[OBJECTIF A]
Répondez à ces questions d'après l'extrait sur les parrainages :
(i) Jusqu'à quelle date les candidats peuvent-ils rassembler leurs parrainages ?
(ii) Sur quelle chaîne Thierry Mariani s'est-il exprimé ?
(iii) Quel jour Éric Zemmour a-t-il jugé « très possible » de ne pas les obtenir ?
[OBJECTIF B] Reproduisez fidèlement le passage de l'extrait sur les parrainages qui commence par "Pour mémoire, les" et se termine par "Marine Le Pen.".
[OBJECTIF C]
Indiquez si chacune de ces affirmations s'accorde avec l'extrait sur les parrainages, en citant à l'appui les mots décisifs :
(i) Les parrainages doivent provenir d'au moins 30 départements.
(ii) Un élu peut accorder sa signature à plusieurs candidats.
(iii) David Lisnard a donné son parrainage à Éric Zemmour.

[EXTRAIT]
Un système « indigne de la démocratie », pour Marine Le Pen

Pour mémoire, les candidats à l’élection présidentielle ont jusqu’au 4 mars pour rassembler 500 parrainages d’élus répartis sur au moins 30 départements. 42.000 élus sont habilités à donner leur signature à un seul candidat.

La candidate du Front national a lancé un appel aux maires et dénonce « un scandale », « indigne de la démocratie ». « Il y a vraiment le feu à la maison, mais il n’y a pas de psychodrame », a confirmé sur Public Sénat, Thierry Mariani, le porte-parole de Marine Le Pen.

Éric Zemmour a estimé lui aussi dimanche « très possible » qu’il ne les obtienne pas, ajoutant : « c’est très dur, on passe des heures à téléphoner […] pour essayer de les convaincre ».

Jean-Luc Mélenchon a même reçu le parrainage du président (LR) de l’Association des maires de France, David Lisnard « par souci civique » et « pour que les démagogues ne jouent pas les victimes ».

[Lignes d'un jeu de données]
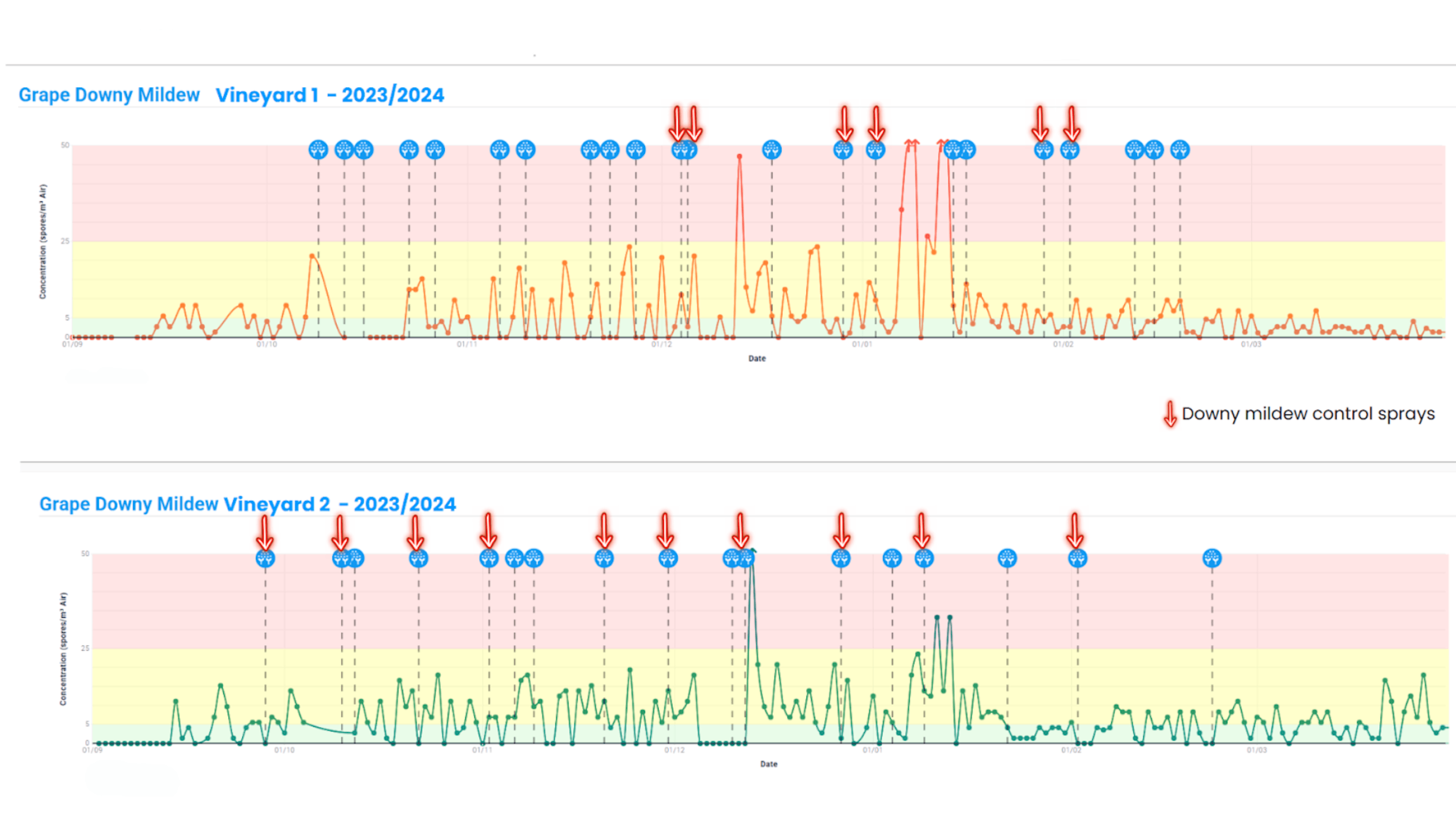Click first of twin January peaks in Vineyard 2

937,618
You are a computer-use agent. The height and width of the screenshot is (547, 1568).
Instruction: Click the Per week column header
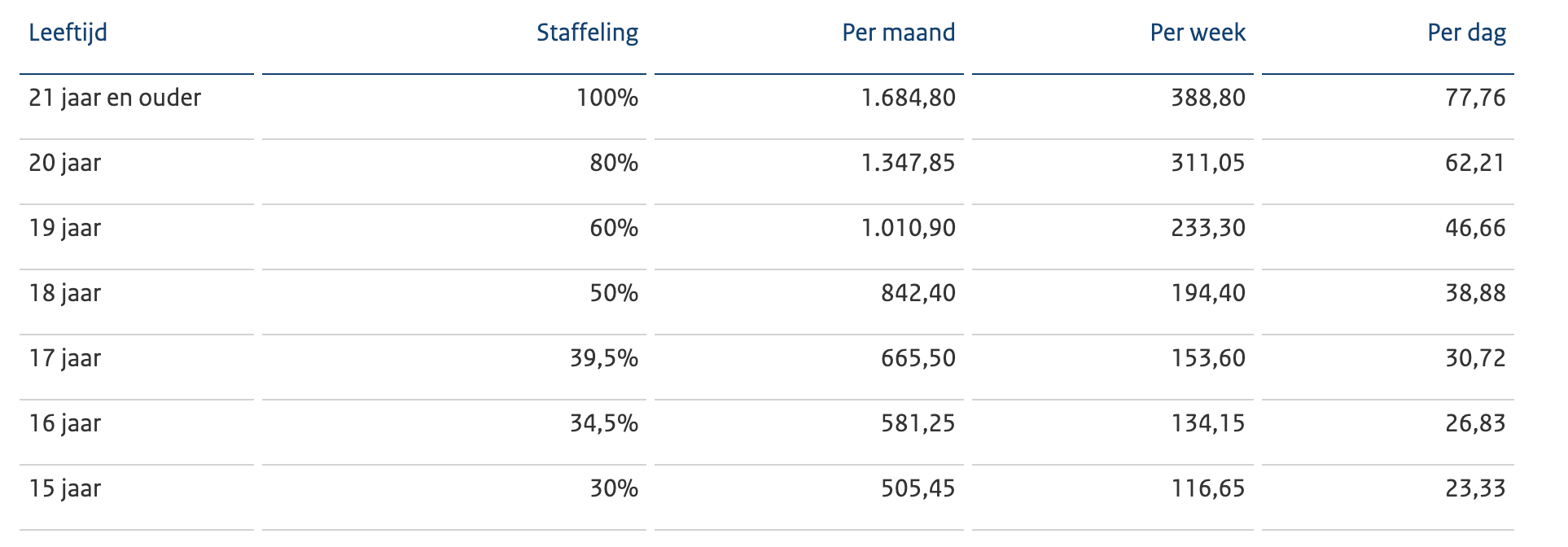(x=1198, y=33)
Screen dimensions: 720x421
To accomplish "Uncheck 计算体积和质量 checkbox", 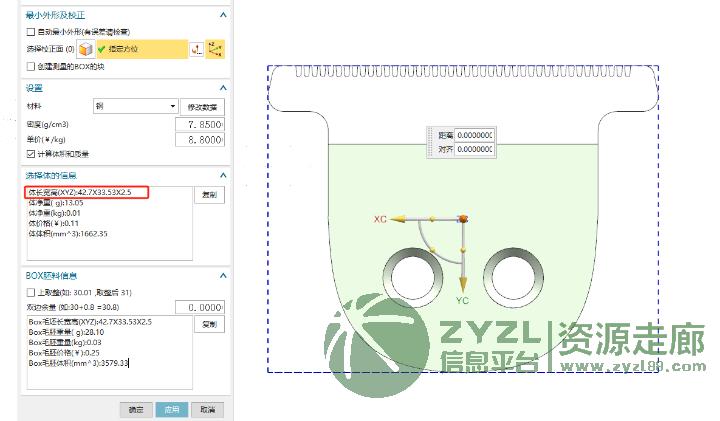I will click(x=30, y=154).
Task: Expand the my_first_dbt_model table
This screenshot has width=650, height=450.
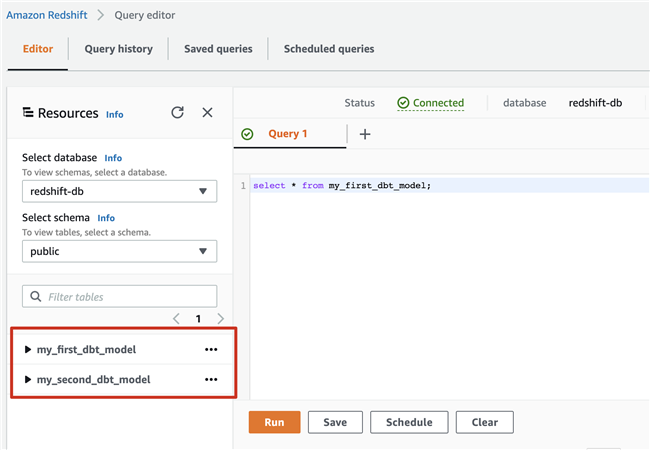Action: (28, 350)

[RÉPONSE COMPLÈTE A]
(i) Jusqu'au 4 mars.
(ii) Sur Public Sénat.
(iii) Dimanche.

[RÉPONSE COMPLÈTE B]
Pour mémoire, les candidats à l’élection présidentielle ont jusqu’au 4 mars pour rassembler 500 parrainages d’élus répartis sur au moins 30 départements. 42.000 élus sont habilités à donner leur signature à un seul candidat.

La candidate du Front national a lancé un appel aux maires et dénonce « un scandale », « indigne de la démocratie ». « Il y a vraiment le feu à la maison, mais il n’y a pas de psychodrame », a confirmé sur Public Sénat, Thierry Mariani, le porte-parole de Marine Le Pen.

[RÉPONSE COMPLÈTE C]
(i) Oui : « répartis sur au moins 30 départements ».
(ii) Non : « 42.000 élus sont habilités à donner leur signature à un seul candidat ».
(iii) Non : « Jean-Luc Mélenchon a même reçu le parrainage du président (LR) de l’Association des maires de France, David Lisnard ».